Perhaps now I enjoy the contrast to Paris. For example, in London you can find loads of bars where eating is banned and drinking is turned on high (I'm convinced creative conversation withers on a full stomach).
But there are things about London that I don't like (anymore). The shops corrode everything that I find good about London. Walking along Portobello road the other day, under a sky scratched with grey and dirt, I was depressed by the constant clinking together of shops with money exchanging hands. There are too many shops. Or perhaps it is my memory which is tainted by all those weekends when I lived there with French and all we did was consume. When he pushed me into his void (or rather I willingly jumped in) and then threw a whole lot of stuff he bought on top of me: paint brushes he would never use, solar powered torches, snow umbrellas etc
I take a right off Portobello Road and ten back streets later i've seen the abodes of Victoria, George, and Edward, and patches of grass so scarce in Paris. London is beautiful again.
And then I'm horribly in love with the English, when they are nice to me, or when they speak French to me with charming aplomb. But not when they say "get out of the way woman" because there are too many people in London and no room for my jutting elbow.
We ate in a French restaurant oddly enough. My friend's stormy girlfriend came along and the dinner table was shrouded in rain clouds. I worried about whether the English waiter was a rude bastard or whether i've just forgotten the dry crackle of English humour (even though I pass most of my spare time watching English comedy re-runs).
He's just a rude bastard, my friend said. And he won't even speak French, I pouted.

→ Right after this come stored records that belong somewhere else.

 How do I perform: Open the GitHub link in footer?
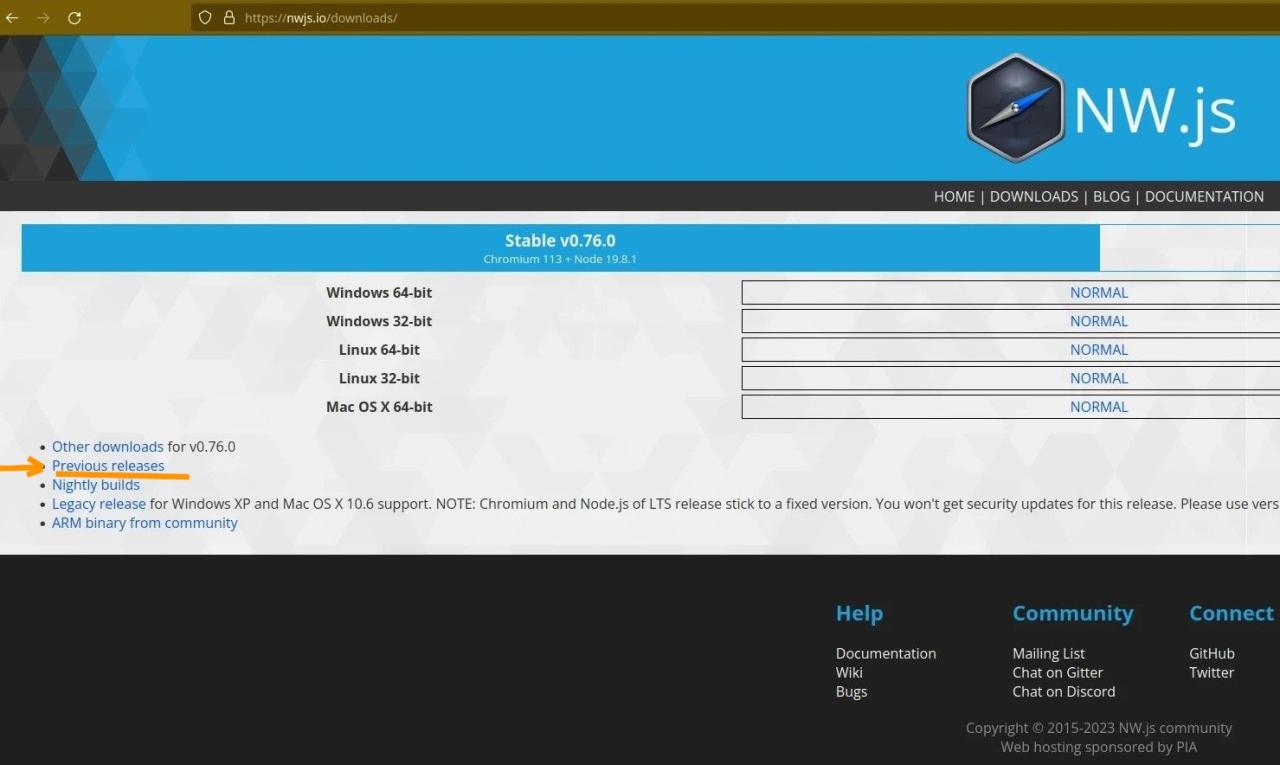1211,654
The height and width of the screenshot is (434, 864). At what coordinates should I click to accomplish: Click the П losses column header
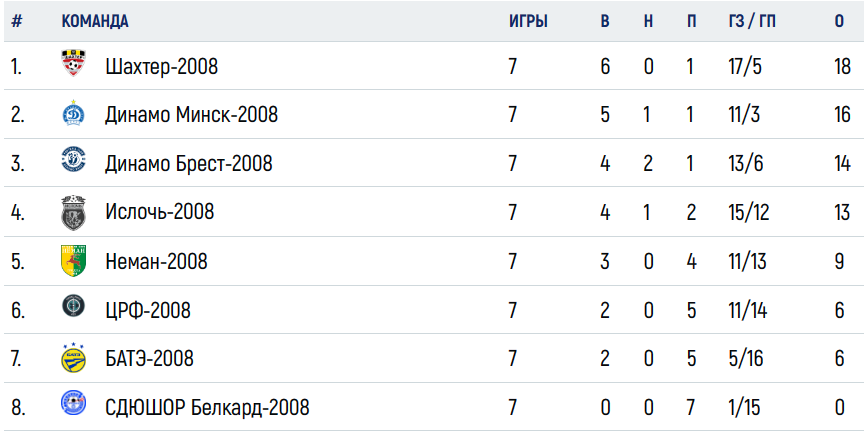click(x=692, y=21)
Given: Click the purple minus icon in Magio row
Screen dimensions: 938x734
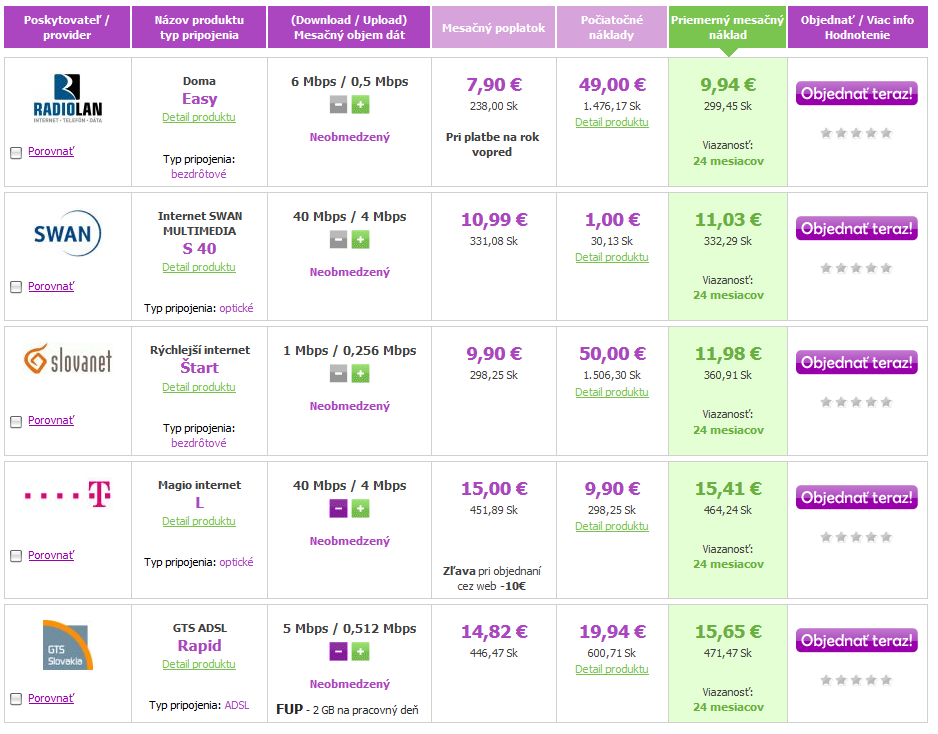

And the champagne tastes suspiciously like champomy.
I guess what I can't tweeze out of me is whether if I didn't go to London every once in a while I would miss it.

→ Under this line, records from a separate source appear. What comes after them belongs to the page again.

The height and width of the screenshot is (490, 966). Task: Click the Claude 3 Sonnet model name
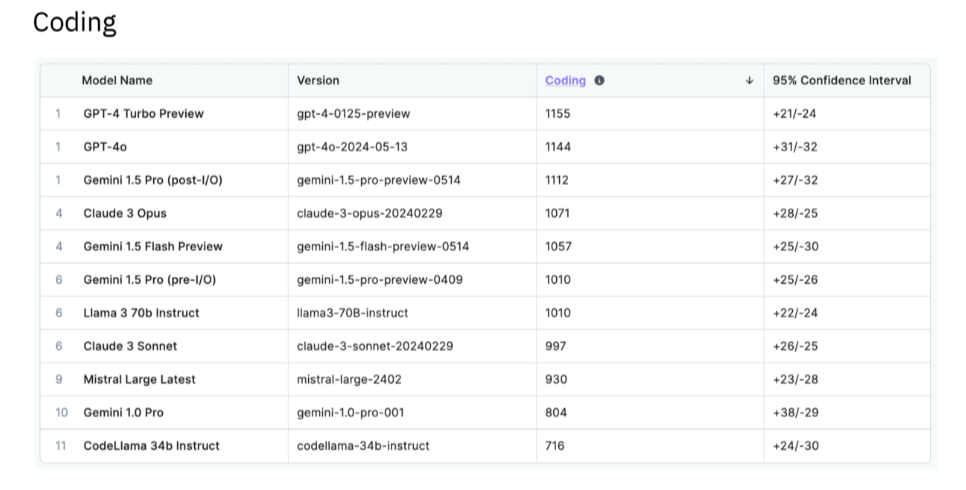point(130,346)
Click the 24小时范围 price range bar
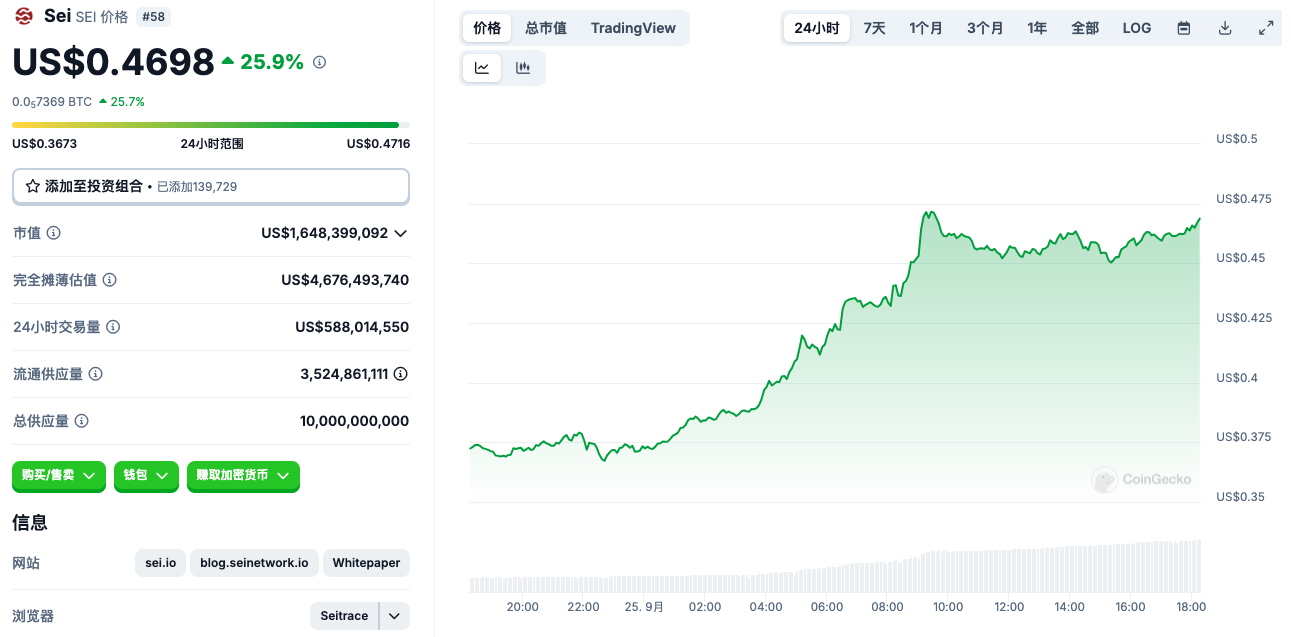 tap(210, 125)
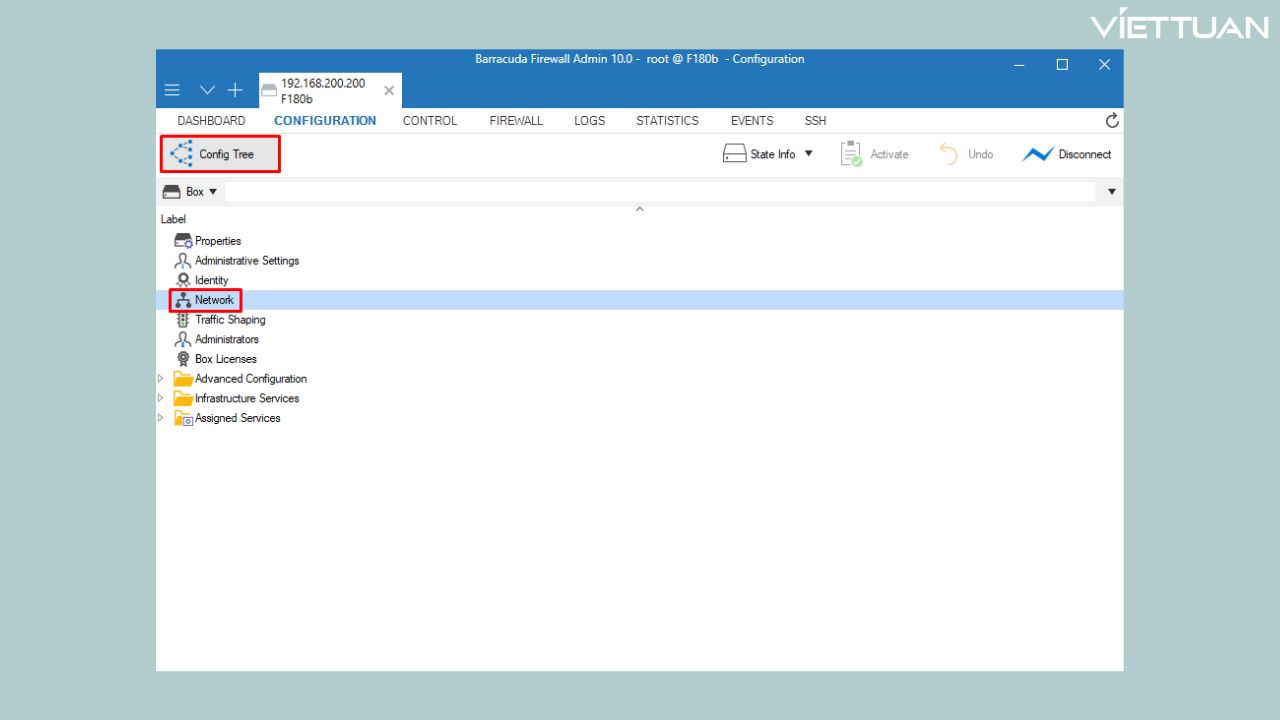Open the DASHBOARD tab
The image size is (1280, 720).
[210, 120]
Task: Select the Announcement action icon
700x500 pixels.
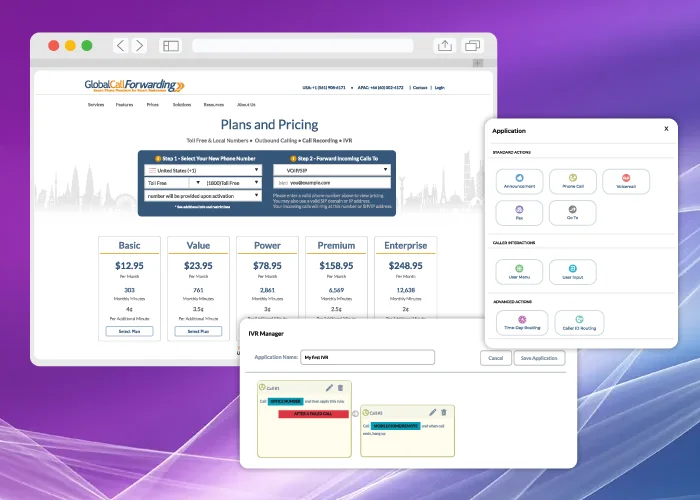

I passed over fifteen pounds in a butter smeared brown paper bag to someone at Eurostar and convinced them to let me take a train home two hours earlier than I'd planned. When I was back on the train looking at my reflection in the window (for all those people who keep googling me to ask if big noses can be attractive or cute - they most certainly can!) I couldn't figure it out. Don't I love London's madness? Its work ethic? Its boozey tits on the table nights? Its crush of people from every-country? Yes I do. I love all that stuff. Why can't I stay there for more than a day anymore?
The English countryside thumped by, rabbits and squirrels at the side of the train track waved their tails, and I had a tote bag full of crumpets on my lap. And I thought, yeah I like London, a lot, in theory.